DATA UNDER STUDY:
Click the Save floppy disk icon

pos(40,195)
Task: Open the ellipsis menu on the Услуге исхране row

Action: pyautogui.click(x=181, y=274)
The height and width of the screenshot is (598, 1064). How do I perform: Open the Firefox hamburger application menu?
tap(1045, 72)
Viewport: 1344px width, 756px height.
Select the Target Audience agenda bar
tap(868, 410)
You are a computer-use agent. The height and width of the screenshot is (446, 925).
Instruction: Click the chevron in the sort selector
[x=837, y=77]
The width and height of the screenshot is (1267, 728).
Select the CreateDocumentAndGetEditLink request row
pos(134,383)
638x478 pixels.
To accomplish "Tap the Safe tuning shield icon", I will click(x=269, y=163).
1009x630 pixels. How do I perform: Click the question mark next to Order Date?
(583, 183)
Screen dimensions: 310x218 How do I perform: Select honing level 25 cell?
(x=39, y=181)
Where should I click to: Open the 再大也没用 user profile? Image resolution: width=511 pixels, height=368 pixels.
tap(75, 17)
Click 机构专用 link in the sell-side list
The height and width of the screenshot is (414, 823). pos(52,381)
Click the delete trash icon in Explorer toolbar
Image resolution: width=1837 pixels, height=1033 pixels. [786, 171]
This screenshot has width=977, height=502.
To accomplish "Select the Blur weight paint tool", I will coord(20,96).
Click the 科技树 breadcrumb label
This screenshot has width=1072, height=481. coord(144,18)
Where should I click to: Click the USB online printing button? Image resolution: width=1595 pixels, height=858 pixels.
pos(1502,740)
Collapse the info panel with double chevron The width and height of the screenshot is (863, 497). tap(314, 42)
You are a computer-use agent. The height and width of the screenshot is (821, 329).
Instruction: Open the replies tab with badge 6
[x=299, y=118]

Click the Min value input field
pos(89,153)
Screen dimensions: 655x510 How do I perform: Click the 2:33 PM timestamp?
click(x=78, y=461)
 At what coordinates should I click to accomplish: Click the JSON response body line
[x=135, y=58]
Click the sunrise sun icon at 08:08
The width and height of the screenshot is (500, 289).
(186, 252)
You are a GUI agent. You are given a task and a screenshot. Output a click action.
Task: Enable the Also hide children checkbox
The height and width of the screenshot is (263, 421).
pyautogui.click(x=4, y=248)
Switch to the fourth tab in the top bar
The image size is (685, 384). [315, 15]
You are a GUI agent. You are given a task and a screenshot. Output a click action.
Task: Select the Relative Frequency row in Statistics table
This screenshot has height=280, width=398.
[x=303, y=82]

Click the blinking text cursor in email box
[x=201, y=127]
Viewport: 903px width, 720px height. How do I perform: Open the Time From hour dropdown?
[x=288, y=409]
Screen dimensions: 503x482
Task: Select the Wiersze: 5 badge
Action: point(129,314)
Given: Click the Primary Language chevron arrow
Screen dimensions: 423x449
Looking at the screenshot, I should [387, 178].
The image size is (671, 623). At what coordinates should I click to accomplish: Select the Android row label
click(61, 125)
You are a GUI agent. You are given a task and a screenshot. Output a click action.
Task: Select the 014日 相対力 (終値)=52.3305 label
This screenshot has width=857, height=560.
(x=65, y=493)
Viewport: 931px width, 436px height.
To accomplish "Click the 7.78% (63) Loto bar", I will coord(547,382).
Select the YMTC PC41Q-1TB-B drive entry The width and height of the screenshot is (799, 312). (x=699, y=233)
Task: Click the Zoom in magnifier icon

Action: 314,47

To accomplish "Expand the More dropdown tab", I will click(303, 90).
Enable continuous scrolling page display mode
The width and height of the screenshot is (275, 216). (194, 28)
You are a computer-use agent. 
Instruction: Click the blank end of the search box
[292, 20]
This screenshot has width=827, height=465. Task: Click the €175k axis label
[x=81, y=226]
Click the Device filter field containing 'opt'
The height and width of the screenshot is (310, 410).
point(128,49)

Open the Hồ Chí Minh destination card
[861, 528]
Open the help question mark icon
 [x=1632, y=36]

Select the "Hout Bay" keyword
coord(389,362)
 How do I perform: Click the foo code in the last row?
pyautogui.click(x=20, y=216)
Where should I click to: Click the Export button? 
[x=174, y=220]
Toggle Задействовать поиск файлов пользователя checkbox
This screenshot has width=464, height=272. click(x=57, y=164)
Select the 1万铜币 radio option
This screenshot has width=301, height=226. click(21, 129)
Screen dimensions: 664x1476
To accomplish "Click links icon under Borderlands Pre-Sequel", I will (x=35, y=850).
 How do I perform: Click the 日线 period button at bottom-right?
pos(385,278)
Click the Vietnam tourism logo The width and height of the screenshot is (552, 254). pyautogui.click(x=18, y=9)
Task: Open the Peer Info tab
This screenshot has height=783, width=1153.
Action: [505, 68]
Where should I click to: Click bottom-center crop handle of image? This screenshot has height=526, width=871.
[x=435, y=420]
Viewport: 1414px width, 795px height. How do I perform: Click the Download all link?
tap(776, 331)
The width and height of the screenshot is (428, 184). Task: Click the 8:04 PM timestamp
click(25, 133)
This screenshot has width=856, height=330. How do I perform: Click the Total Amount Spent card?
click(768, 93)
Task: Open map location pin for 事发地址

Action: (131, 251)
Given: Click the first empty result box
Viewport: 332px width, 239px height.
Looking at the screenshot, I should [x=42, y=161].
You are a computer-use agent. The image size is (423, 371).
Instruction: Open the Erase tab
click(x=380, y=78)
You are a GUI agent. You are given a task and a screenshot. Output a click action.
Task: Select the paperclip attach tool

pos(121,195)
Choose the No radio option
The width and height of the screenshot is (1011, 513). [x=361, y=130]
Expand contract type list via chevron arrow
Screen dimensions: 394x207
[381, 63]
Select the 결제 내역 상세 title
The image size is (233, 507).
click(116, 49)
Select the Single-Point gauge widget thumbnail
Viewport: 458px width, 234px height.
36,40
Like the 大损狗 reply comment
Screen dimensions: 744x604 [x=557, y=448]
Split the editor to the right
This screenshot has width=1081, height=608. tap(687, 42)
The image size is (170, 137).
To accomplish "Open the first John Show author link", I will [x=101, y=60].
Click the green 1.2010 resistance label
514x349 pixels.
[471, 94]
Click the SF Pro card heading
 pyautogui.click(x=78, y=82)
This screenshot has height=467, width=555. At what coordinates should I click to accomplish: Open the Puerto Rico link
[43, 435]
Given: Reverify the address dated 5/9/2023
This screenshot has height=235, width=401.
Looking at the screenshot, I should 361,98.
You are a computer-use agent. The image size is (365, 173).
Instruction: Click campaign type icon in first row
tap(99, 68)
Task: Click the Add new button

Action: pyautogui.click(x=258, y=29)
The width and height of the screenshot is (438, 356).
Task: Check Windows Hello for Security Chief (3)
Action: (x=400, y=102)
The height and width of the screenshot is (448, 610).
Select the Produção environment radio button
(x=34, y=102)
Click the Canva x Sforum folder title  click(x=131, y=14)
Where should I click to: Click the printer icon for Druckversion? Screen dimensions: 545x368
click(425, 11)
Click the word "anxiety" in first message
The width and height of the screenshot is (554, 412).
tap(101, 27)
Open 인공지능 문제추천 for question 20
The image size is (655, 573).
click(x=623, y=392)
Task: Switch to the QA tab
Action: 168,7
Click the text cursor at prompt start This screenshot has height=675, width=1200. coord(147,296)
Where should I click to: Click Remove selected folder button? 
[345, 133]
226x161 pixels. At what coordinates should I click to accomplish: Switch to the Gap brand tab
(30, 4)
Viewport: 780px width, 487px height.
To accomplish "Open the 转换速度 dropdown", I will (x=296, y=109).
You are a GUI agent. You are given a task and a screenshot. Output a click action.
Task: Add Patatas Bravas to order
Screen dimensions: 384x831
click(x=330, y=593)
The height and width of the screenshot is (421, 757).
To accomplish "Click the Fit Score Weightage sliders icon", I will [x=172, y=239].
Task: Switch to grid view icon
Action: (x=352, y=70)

WORK REQUEST:
Once the records are read, print each of them exactly as written.

SOLVED EXERCISE:
Click the Save floppy disk icon

pos(40,195)
Task: Open the ellipsis menu on the Услуге исхране row

Action: pyautogui.click(x=181, y=274)
The height and width of the screenshot is (598, 1064). How do I perform: Open the Firefox hamburger application menu?
tap(1045, 72)
Viewport: 1344px width, 756px height.
Select the Target Audience agenda bar
tap(868, 410)
You are a computer-use agent. The height and width of the screenshot is (446, 925).
Instruction: Click the chevron in the sort selector
[x=837, y=77]
The width and height of the screenshot is (1267, 728).
Select the CreateDocumentAndGetEditLink request row
pos(134,383)
638x478 pixels.
To accomplish "Tap the Safe tuning shield icon", I will click(x=269, y=163).
1009x630 pixels. How do I perform: Click the question mark next to Order Date?
(583, 183)
Screen dimensions: 310x218 How do I perform: Select honing level 25 cell?
(x=39, y=181)
Where should I click to: Open the 再大也没用 user profile? Image resolution: width=511 pixels, height=368 pixels.
tap(75, 17)
Click 机构专用 link in the sell-side list
The height and width of the screenshot is (414, 823). pos(52,381)
Click the delete trash icon in Explorer toolbar
Image resolution: width=1837 pixels, height=1033 pixels. [786, 171]
This screenshot has width=977, height=502.
To accomplish "Select the Blur weight paint tool", I will coord(20,96).
Click the 科技树 breadcrumb label
This screenshot has width=1072, height=481. coord(144,18)
Where should I click to: Click the USB online printing button? Image resolution: width=1595 pixels, height=858 pixels.
pos(1502,740)
Collapse the info panel with double chevron The width and height of the screenshot is (863, 497). tap(314, 42)
You are a computer-use agent. The height and width of the screenshot is (821, 329).
Instruction: Open the replies tab with badge 6
[x=299, y=118]

Click the Min value input field
pos(89,153)
Screen dimensions: 655x510 How do I perform: Click the 2:33 PM timestamp?
click(x=78, y=461)
 At what coordinates should I click to accomplish: Click the JSON response body line
[x=135, y=58]
Click the sunrise sun icon at 08:08
The width and height of the screenshot is (500, 289).
(186, 252)
You are a GUI agent. You are given a task and a screenshot. Output a click action.
Task: Enable the Also hide children checkbox
The height and width of the screenshot is (263, 421).
pyautogui.click(x=4, y=248)
Switch to the fourth tab in the top bar
The image size is (685, 384). [315, 15]
You are a GUI agent. You are given a task and a screenshot. Output a click action.
Task: Select the Relative Frequency row in Statistics table
This screenshot has height=280, width=398.
[x=303, y=82]

Click the blinking text cursor in email box
[x=201, y=127]
Viewport: 903px width, 720px height. How do I perform: Open the Time From hour dropdown?
[x=288, y=409]
Screen dimensions: 503x482
Task: Select the Wiersze: 5 badge
Action: point(129,314)
Given: Click the Primary Language chevron arrow
Screen dimensions: 423x449
Looking at the screenshot, I should [387, 178].
The image size is (671, 623). At what coordinates should I click to accomplish: Select the Android row label
click(61, 125)
You are a GUI agent. You are given a task and a screenshot. Output a click action.
Task: Select the 014日 相対力 (終値)=52.3305 label
This screenshot has width=857, height=560.
(x=65, y=493)
Viewport: 931px width, 436px height.
To accomplish "Click the 7.78% (63) Loto bar", I will coord(547,382).
Select the YMTC PC41Q-1TB-B drive entry The width and height of the screenshot is (799, 312). (x=699, y=233)
Task: Click the Zoom in magnifier icon

Action: 314,47

To accomplish "Expand the More dropdown tab", I will click(303, 90).
Enable continuous scrolling page display mode
The width and height of the screenshot is (275, 216). (194, 28)
You are a computer-use agent. 
Instruction: Click the blank end of the search box
[292, 20]
This screenshot has width=827, height=465. Task: Click the €175k axis label
[x=81, y=226]
Click the Device filter field containing 'opt'
The height and width of the screenshot is (310, 410).
point(128,49)

Open the Hồ Chí Minh destination card
[861, 528]
Open the help question mark icon
 [x=1632, y=36]

Select the "Hout Bay" keyword
coord(389,362)
 How do I perform: Click the foo code in the last row?
pyautogui.click(x=20, y=216)
Where should I click to: Click the Export button? 
[x=174, y=220]
Toggle Задействовать поиск файлов пользователя checkbox
This screenshot has width=464, height=272. click(x=57, y=164)
Select the 1万铜币 radio option
This screenshot has width=301, height=226. click(21, 129)
Screen dimensions: 664x1476
To accomplish "Click links icon under Borderlands Pre-Sequel", I will (x=35, y=850).
 How do I perform: Click the 日线 period button at bottom-right?
pos(385,278)
Click the Vietnam tourism logo The width and height of the screenshot is (552, 254). pyautogui.click(x=18, y=9)
Task: Open the Peer Info tab
This screenshot has height=783, width=1153.
Action: [505, 68]
Where should I click to: Click bottom-center crop handle of image? This screenshot has height=526, width=871.
[x=435, y=420]
Viewport: 1414px width, 795px height. How do I perform: Click the Download all link?
tap(776, 331)
The width and height of the screenshot is (428, 184). Task: Click the 8:04 PM timestamp
click(25, 133)
This screenshot has width=856, height=330. How do I perform: Click the Total Amount Spent card?
click(768, 93)
Task: Open map location pin for 事发地址

Action: (131, 251)
Given: Click the first empty result box
Viewport: 332px width, 239px height.
Looking at the screenshot, I should [x=42, y=161].
You are a computer-use agent. The image size is (423, 371).
Instruction: Open the Erase tab
click(x=380, y=78)
You are a GUI agent. You are given a task and a screenshot. Output a click action.
Task: Select the paperclip attach tool

pos(121,195)
Choose the No radio option
The width and height of the screenshot is (1011, 513). [x=361, y=130]
Expand contract type list via chevron arrow
Screen dimensions: 394x207
[381, 63]
Select the 결제 내역 상세 title
The image size is (233, 507).
click(116, 49)
Select the Single-Point gauge widget thumbnail
Viewport: 458px width, 234px height.
36,40
Like the 大损狗 reply comment
Screen dimensions: 744x604 [x=557, y=448]
Split the editor to the right
This screenshot has width=1081, height=608. tap(687, 42)
The image size is (170, 137).
To accomplish "Open the first John Show author link", I will [x=101, y=60].
Click the green 1.2010 resistance label
514x349 pixels.
[471, 94]
Click the SF Pro card heading
 pyautogui.click(x=78, y=82)
This screenshot has height=467, width=555. At what coordinates should I click to accomplish: Open the Puerto Rico link
[43, 435]
Given: Reverify the address dated 5/9/2023
This screenshot has height=235, width=401.
Looking at the screenshot, I should 361,98.
You are a computer-use agent. The image size is (365, 173).
Instruction: Click campaign type icon in first row
tap(99, 68)
Task: Click the Add new button

Action: pyautogui.click(x=258, y=29)
The width and height of the screenshot is (438, 356).
Task: Check Windows Hello for Security Chief (3)
Action: (x=400, y=102)
The height and width of the screenshot is (448, 610).
Select the Produção environment radio button
(x=34, y=102)
Click the Canva x Sforum folder title  click(x=131, y=14)
Where should I click to: Click the printer icon for Druckversion? Screen dimensions: 545x368
click(425, 11)
Click the word "anxiety" in first message
The width and height of the screenshot is (554, 412).
tap(101, 27)
Open 인공지능 문제추천 for question 20
The image size is (655, 573).
click(x=623, y=392)
Task: Switch to the QA tab
Action: 168,7
Click the text cursor at prompt start This screenshot has height=675, width=1200. coord(147,296)
Where should I click to: Click Remove selected folder button? 
[345, 133]
226x161 pixels. At what coordinates should I click to accomplish: Switch to the Gap brand tab
(30, 4)
Viewport: 780px width, 487px height.
To accomplish "Open the 转换速度 dropdown", I will (x=296, y=109).
You are a GUI agent. You are given a task and a screenshot. Output a click action.
Task: Add Patatas Bravas to order
Screen dimensions: 384x831
click(x=330, y=593)
The height and width of the screenshot is (421, 757).
To accomplish "Click the Fit Score Weightage sliders icon", I will [x=172, y=239].
Task: Switch to grid view icon
Action: (x=352, y=70)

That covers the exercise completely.